Fig. 10.

C. albicans hyphae and yeast recovered from a murine model of oral candidiasis and immunolabeled with anti-Als antibodies. Immunosuppressed mice were inoculated orally with C. albicans CAI12 (see Materials and methods). After 5 days of infection, mice were euthanized and the tongue and oral mucosa homogenized. C. albicans cells were collected using a cell strainer, washed, fixed in paraformaldehyde, and immunolabeled with anti-Als mAbs. Cells were imaged using an Olympus BX50 FluoView microscope. (a). Anti-Als3 labeled hyphae, but not yeast cells.
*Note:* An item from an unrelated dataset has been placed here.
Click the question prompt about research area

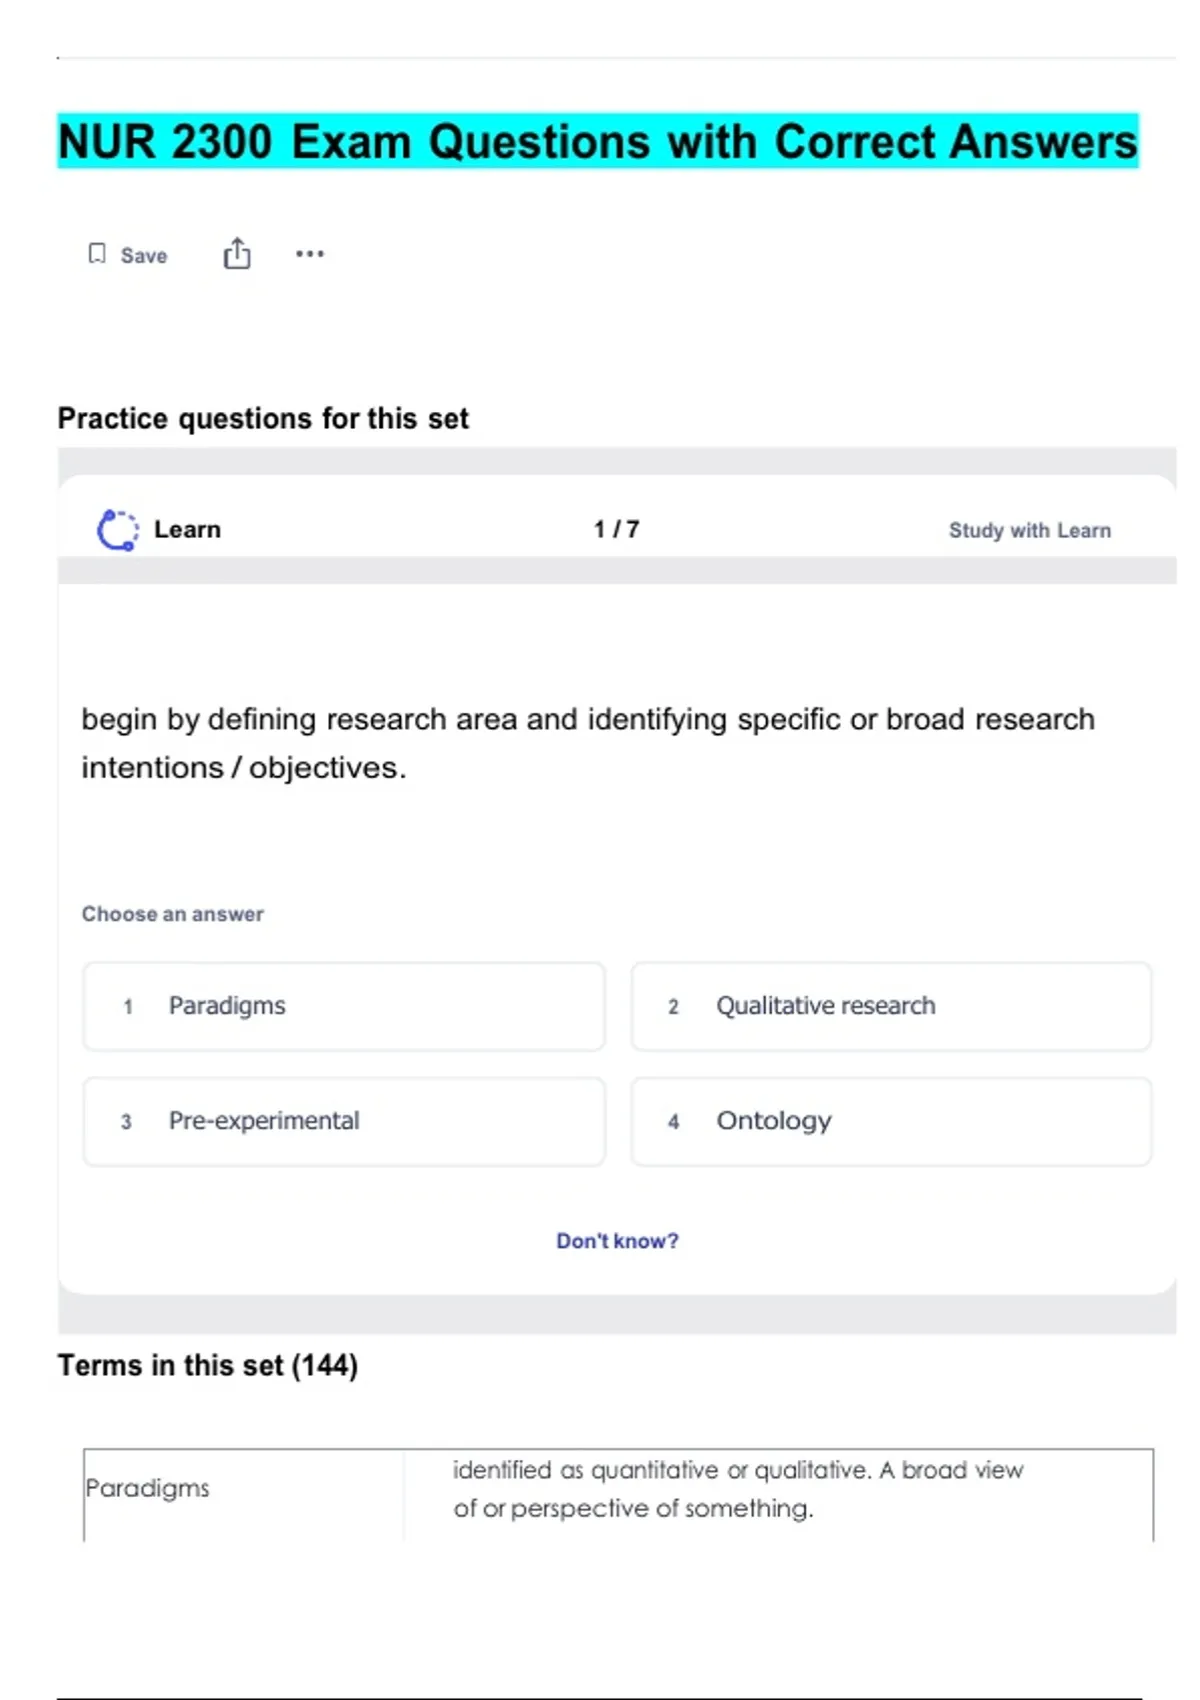click(588, 743)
The left panel was illuminated with laser (488 nm) and the right with laser and white light. (b and c). Anti-Als1 (center panels) labeled both hyphae and yeast. Als4-positive hyphae (left panels) were more difficult to find compared to anti-Als1-labeled hyphae. In contrast to the restricted localizations of Als4 and Als1 on hyphae from culture, the proteins were detected over greater lengths of the hyphae recovered from the mouse model. (d and e). Anti-Als4 (left) and anti-Als1 (second from left) immunolabeled yeast cells. In many instances, anti-Als4 and anti-Als1 labeled the entire surface of the same yeast cell. Previous in vitro analyses demonstrated that anti-Als1 labels the yeast cell surface, with the exception of the bud scar (Coleman et al., 2010). In vivo, cells with a lack of labeling at one pole were detected (see arrow in d) although far more cells appeared to have an entire surface covered with anti-Als1 (e).